Los Abuelos de la Nada en San Juan.

Pudo haber sido un lunes por la madrugada, pero fue en martes a la noche, en un San Juan en el que recién está pintando el otoño.

Por Fernando “El Pela” Aguilera

Con ese marco, el Teatro Sarmiento, recibió por primera vez a Los Abuelos de la Nada, banda q otrora liderara el gran poeta y siempre disruptivo Miguel Abuelo y que en la actualidad ese trono es ocupado por su hijo Gato Azul (así lo llaman), que acompañado por una buena banda (hay que decirlo) trajeron un combo de canciones emblemáticas que con tan solo nombrarlas ya te invitan a cantar, eso les otorga el diploma de “clásicos del rock nacional”, tales como Mil Horas, Costumbres Argentinas, Sin Gamulan, Chalaman y muchas más.

Yendo desde el principio, todo venia en orden, boletería a full, y la fila para ingresar no tuvo que esperar demasiado para ingresar al renovado y hermoso teatro que tenemos.
Inmediatamente en cuanto llegamos con nuestro móvil, recorrimos de punta a punta la cola, (gran convocatoria!… bien ahí!).

Una particularidad para destacar, ¿habían jóvenes?, si!, a los que denominamos Generación Millennials y unos cuantos Generación Z, pero lo que más predominaba, obvio, éramos a los que yo llamo “Generación Olivetti “ (más claro imposible).

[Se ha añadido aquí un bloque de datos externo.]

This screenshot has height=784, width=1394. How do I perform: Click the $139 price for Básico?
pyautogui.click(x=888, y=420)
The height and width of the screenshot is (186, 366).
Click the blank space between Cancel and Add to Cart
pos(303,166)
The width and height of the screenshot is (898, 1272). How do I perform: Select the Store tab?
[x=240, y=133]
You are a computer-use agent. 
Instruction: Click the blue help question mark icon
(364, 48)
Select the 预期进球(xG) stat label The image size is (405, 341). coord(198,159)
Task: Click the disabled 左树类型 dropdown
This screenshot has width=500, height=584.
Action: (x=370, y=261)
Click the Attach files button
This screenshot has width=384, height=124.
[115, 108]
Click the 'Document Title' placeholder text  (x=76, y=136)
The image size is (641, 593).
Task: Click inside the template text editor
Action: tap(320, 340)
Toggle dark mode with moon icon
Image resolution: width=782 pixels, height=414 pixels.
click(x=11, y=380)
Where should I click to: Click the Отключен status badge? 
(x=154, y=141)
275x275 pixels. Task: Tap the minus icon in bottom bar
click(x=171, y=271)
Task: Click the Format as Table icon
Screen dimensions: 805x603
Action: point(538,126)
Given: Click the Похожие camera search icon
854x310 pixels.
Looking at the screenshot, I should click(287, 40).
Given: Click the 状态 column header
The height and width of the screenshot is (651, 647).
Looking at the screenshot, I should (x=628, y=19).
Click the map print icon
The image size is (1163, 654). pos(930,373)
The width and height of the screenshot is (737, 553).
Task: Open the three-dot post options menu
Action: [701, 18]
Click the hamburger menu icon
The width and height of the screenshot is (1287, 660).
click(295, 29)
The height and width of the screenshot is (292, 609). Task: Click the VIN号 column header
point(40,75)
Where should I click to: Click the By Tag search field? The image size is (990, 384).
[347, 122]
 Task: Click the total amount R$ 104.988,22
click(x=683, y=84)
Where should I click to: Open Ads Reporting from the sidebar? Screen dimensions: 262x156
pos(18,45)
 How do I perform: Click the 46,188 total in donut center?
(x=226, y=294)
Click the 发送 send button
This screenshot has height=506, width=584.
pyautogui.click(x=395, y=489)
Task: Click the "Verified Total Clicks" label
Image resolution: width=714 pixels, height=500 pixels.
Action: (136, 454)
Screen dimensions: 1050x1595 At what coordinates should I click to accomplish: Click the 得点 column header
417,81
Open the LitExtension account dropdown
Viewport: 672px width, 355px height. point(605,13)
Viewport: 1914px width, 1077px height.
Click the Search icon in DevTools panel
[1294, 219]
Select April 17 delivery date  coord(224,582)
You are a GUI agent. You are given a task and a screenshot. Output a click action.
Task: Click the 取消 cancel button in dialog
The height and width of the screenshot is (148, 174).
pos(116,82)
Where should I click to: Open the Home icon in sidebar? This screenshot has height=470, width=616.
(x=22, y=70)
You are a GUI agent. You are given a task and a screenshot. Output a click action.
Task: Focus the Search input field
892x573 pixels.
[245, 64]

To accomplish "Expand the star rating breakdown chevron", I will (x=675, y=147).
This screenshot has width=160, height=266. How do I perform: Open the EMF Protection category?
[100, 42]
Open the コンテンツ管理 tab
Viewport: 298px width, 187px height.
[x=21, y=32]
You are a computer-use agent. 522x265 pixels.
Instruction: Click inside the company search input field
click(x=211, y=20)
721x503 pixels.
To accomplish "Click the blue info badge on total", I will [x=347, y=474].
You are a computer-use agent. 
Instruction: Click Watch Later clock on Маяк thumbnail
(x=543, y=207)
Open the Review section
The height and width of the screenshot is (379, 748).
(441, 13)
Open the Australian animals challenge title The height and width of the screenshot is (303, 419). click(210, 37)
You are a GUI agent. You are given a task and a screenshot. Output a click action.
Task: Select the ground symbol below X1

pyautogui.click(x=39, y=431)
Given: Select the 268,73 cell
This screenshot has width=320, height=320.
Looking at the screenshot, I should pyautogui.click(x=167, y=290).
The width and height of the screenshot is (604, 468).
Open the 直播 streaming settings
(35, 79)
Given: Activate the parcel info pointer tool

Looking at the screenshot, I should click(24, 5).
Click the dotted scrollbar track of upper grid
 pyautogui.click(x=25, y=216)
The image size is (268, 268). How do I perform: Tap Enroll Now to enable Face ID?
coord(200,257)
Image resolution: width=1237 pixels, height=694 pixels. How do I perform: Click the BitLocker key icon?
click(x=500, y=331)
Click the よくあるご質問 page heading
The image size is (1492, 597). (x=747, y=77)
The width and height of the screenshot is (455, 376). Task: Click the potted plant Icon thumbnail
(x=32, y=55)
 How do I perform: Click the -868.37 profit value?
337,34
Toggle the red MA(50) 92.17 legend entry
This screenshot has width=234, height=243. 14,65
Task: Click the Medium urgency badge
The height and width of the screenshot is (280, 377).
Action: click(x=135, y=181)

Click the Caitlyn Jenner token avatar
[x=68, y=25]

Las luces se apagaron bastante puntual para dar comienzo al espectáculo, que arranco con banda telonera, soporte, o llámenle como quieran, banda de la que me ocupare enseguida en párrafo aparte, pero no quiero dejar pasar por alto la actitud del productor que tomo la decisión de incluir en la grilla a los artistas nuestros, eso debería de ser obligatorio, por cada visitante uno local (o dos) aplausos.

Vamos a los bifes.
Siendo políticamente correcto, esta versión “renovada” (muy) de los Abuelos suenan muy bien, claro, son 8 músicos profesionales acompañando al hijo de Miguel, ¡cómo no van a sonar! Y siendo políticamente incorrecto no logre encontrarme con mi amiga la emoción, ¡mira que soy nostálgico fácil por excelencia! Fui a buscar eso, por la sencilla razón de que fue una de las bandas que le puso ritmo y poesía a mi adolescencia, y por lo que pudimos compartir con algunos asistentes posshow, les pasó lo mismo, nos quedó la boca con gusto a poco.

Este es el párrafo aparte.
Vortix, los teloneros, la parte más difícil, abrir un show que en principio es ajeno, pero poco a poco se fueron apropiando con una perfo psico muy buena! Clásicos de la banda inglesa Pink Floyd con excelentes arreglos y una soltura en escena que contagiaba.
Tuvo una particularidad, la banda visitante, llego “Mil Horas” tarde a la provincia por el paro de personal en Aeroparque (un bajón), así que los nuestros, tuvieron que entretener a la tropa agregando canciones al repertorio, eso demostró que son una banda activa y están preparados para dar pelea y dicho sea de paso  y para terminar, los Vortix, se presentan en este mismo teatro, el próximo 16 de agosto, no se los pierdan, hay que reventar la sala!.